(Text and item location records)
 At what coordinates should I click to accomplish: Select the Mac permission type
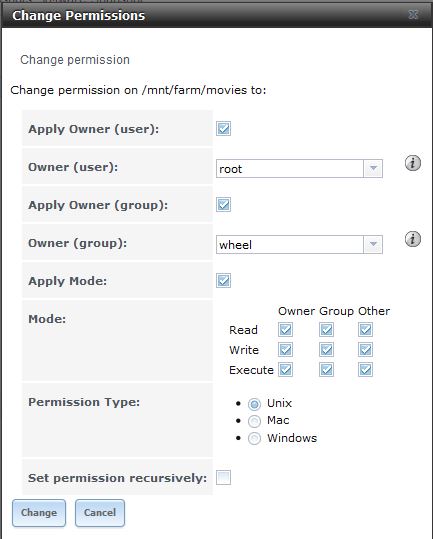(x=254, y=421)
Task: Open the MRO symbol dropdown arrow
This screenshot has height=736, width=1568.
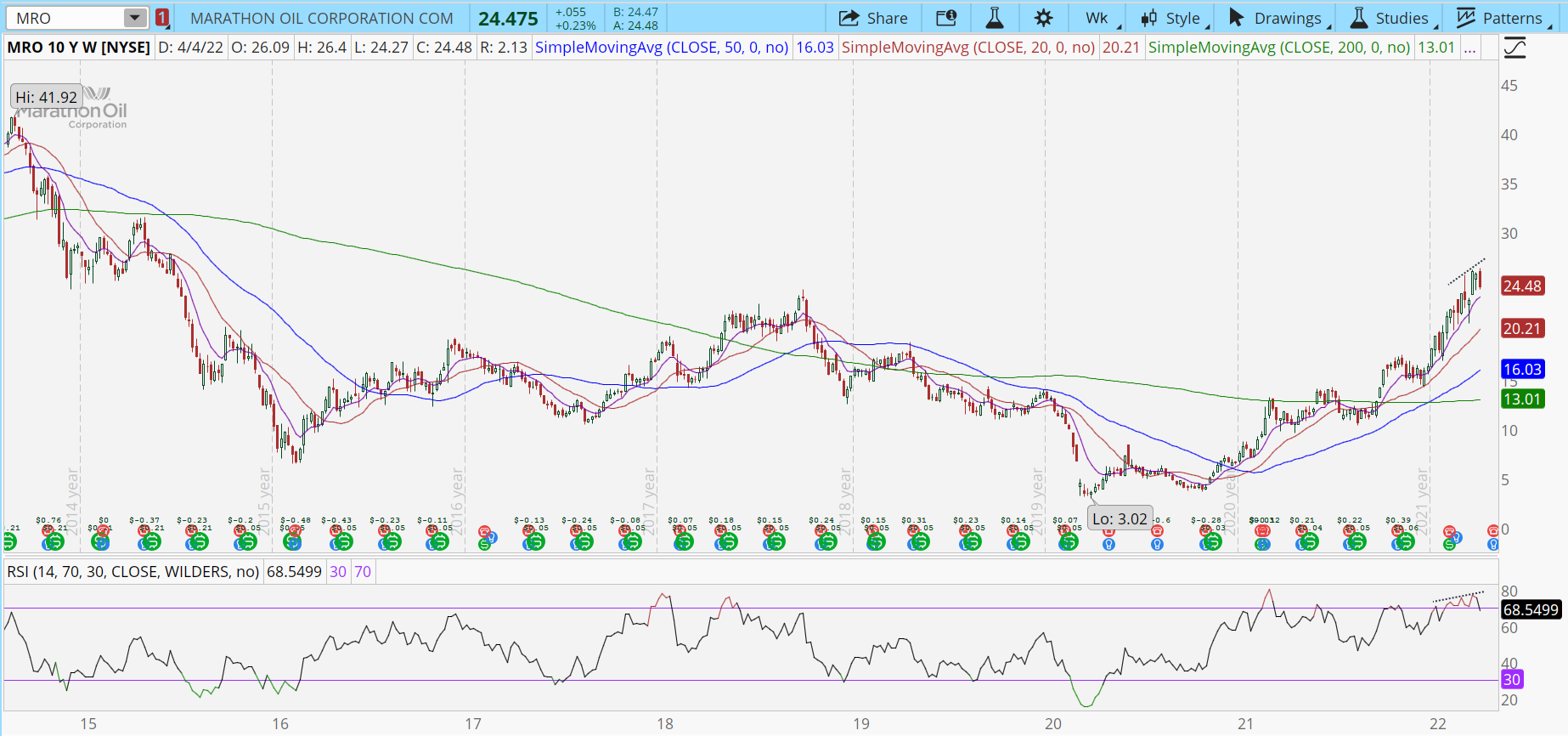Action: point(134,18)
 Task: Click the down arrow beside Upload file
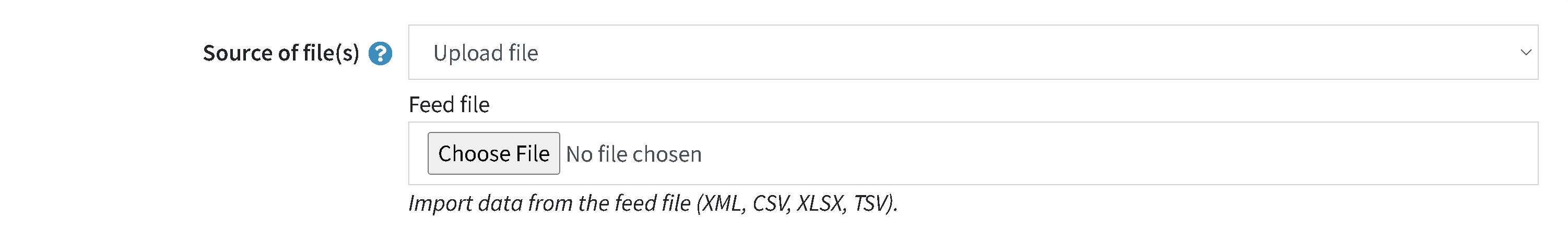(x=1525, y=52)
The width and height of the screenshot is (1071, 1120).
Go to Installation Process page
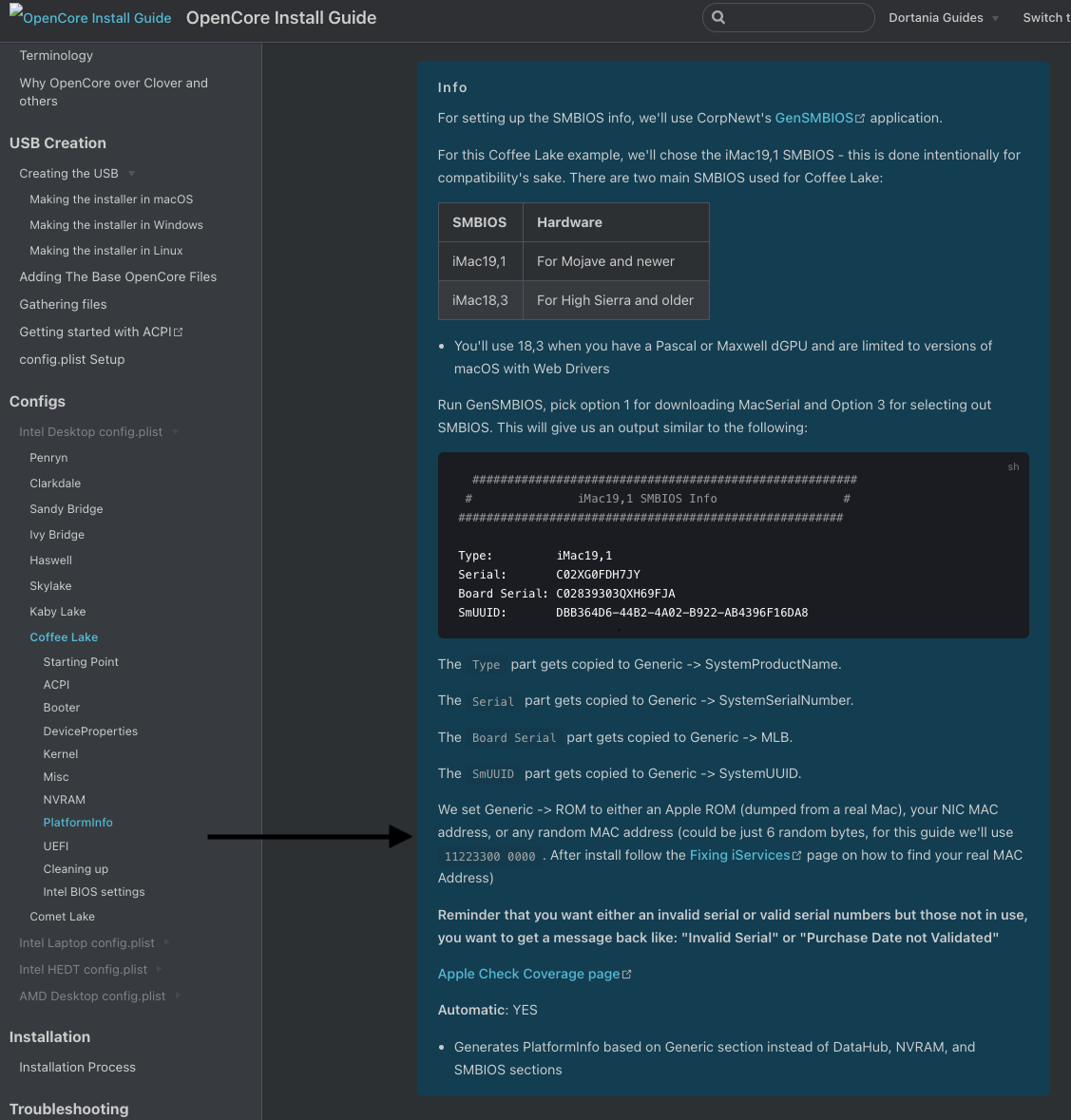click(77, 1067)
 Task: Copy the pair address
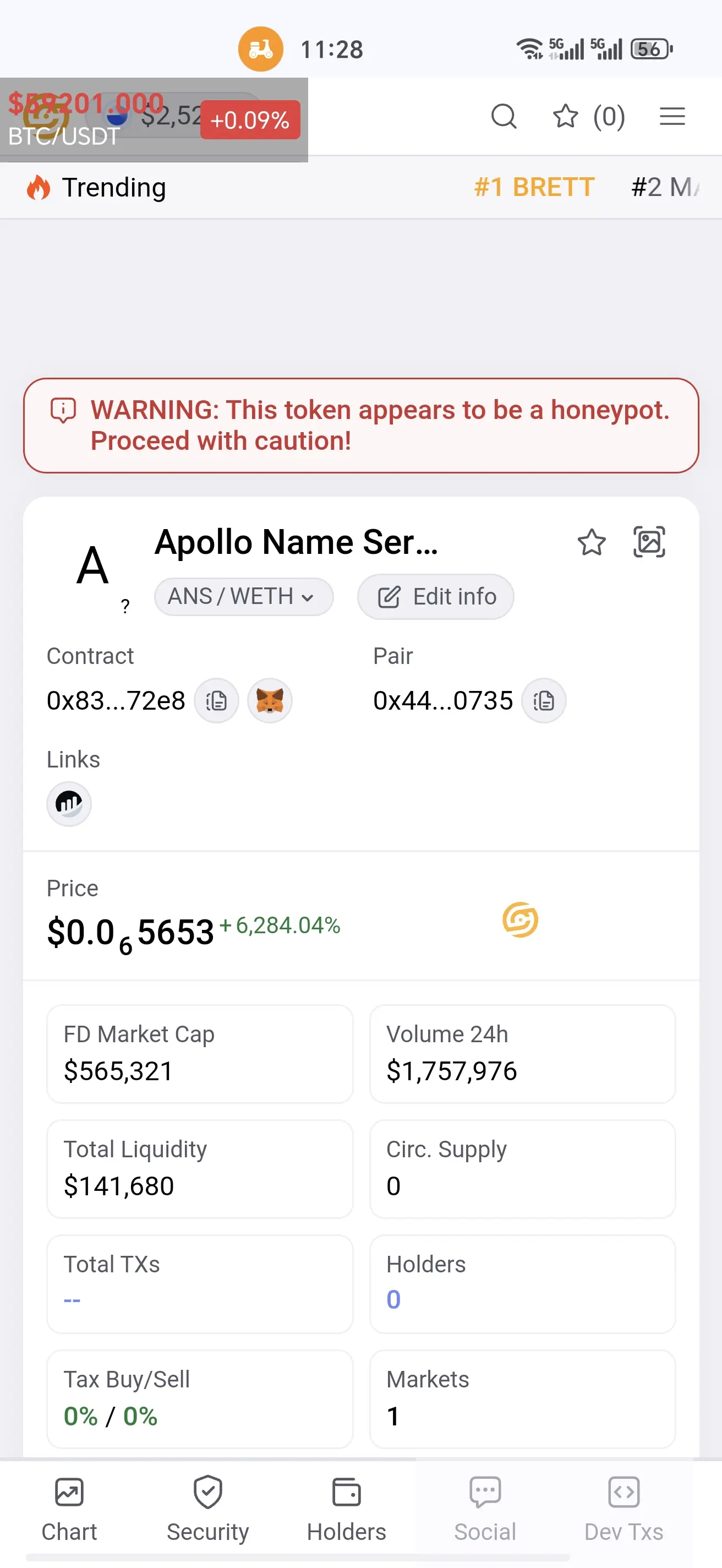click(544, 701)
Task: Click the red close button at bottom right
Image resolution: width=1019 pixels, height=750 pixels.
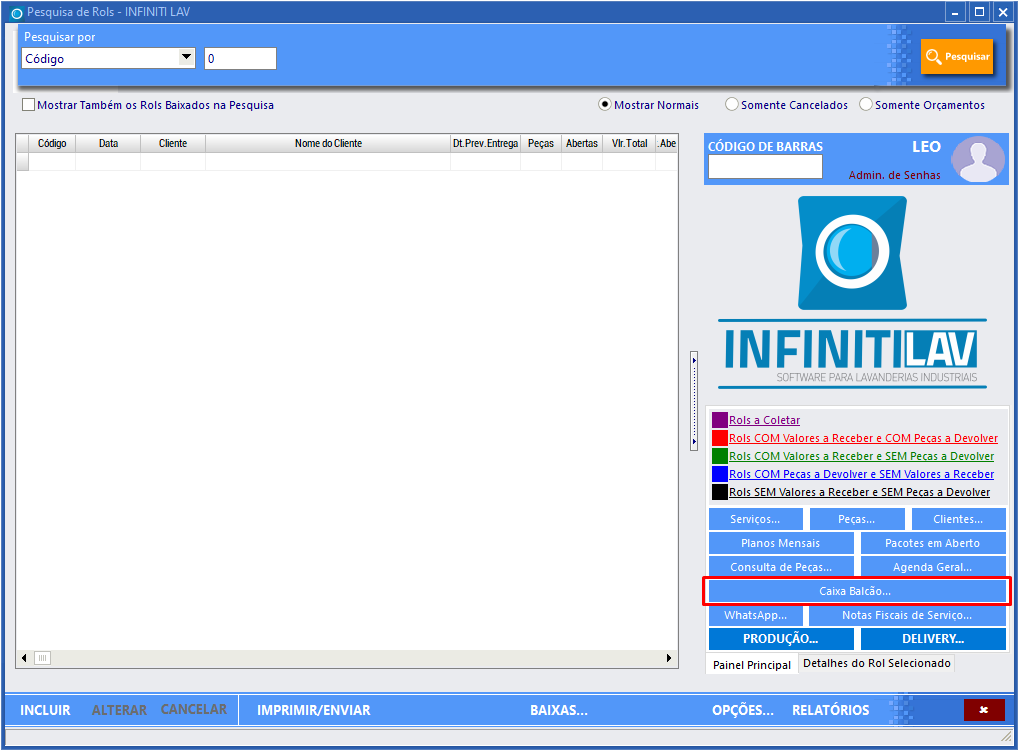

PROBLEM —
Gather every line of the records above that contains the string "height", treating uppercase and lowercase letters as different.

WRITTEN RESPONSE —
This screenshot has height=736, width=1568.
The width and height of the screenshot is (1071, 1120).
Image resolution: width=1019 pixels, height=750 pixels.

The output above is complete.